心筋梗塞の既往歴を有する患者の主要心血管イベントを16%低下
 アストラゼネカは、SGLT2阻害薬「フォシーガ」(一般名:ダパグリフロジン)の第3相試験である「DECLARE-TIMI」で、事前に規定したサブ解析の結果として、心筋梗塞の既往歴を有する2型糖尿病患者において、フォシーガはプラセボと比較して主要心血管イベント(MACE)の相対リスクを16%低下させたと発表した。

 さらに、別の事前に規定したサブ解析では、駆出率(心拍ごとに心臓が送り出す血液量の割合)の値に関わらず、フォシーガがプラセボと比較して2型糖尿病患者における心不全による入院の相対リスクを低下させたことが示された。

 「DECLARE-TIMI58試験」は、同社が実施する無作為化二重盲検プラセボ対照多施設共同試験で、複数の心血管リスク因子、あるいは、心血管疾患の既往歴を有する患者を含む、CVイベントリスクが高い成人2型糖尿病患者を対象に、フォシーガによる治療が及ぼす影響をプラセボとの比較で評価した。DECLARE試験には、日本を含む世界33ヵ国882施設から1万7,000例超の患者が登録されている。

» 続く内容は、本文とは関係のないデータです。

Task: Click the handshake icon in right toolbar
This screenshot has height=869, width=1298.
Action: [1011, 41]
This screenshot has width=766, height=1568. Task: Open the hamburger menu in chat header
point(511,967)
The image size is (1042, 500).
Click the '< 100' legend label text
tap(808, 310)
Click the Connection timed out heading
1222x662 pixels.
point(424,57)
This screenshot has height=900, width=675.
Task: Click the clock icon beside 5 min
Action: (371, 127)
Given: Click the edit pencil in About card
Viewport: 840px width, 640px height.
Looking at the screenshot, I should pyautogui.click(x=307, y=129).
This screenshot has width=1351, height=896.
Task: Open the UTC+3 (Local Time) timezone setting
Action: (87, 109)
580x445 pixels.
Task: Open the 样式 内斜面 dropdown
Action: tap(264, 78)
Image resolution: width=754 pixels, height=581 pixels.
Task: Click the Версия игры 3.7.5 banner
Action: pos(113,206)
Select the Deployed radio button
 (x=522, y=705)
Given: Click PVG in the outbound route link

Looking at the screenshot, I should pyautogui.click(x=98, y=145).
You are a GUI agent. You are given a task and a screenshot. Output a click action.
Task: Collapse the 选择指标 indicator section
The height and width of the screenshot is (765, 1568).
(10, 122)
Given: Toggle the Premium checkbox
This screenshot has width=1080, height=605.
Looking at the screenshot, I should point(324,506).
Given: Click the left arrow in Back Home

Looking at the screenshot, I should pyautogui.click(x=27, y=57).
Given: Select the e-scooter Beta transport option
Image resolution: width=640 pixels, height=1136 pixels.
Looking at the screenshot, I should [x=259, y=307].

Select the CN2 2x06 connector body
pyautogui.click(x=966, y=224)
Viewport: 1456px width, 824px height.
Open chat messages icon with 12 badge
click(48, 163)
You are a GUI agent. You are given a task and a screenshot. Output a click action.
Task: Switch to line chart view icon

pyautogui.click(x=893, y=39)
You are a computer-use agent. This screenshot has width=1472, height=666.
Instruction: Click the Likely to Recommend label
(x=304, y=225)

 「事前に規定したサブ解析のデータは、循環器専門医とその患者にとって重要かつ臨床的に意義の高い情報を提供している。DECLARE-TIMI 58試験の結果から、フォシーガが、心筋梗塞または心不全を含む心血管疾患の既往歴の有無に関わらず、2型糖尿病患者において心不全による入院のリスクを一貫して低下させることを示す新たなエビデンスが得られた」と、ブリガム・アンド・ウイメンズ病院およびハーバード大学医学部のStephan Wiviott氏は述べている。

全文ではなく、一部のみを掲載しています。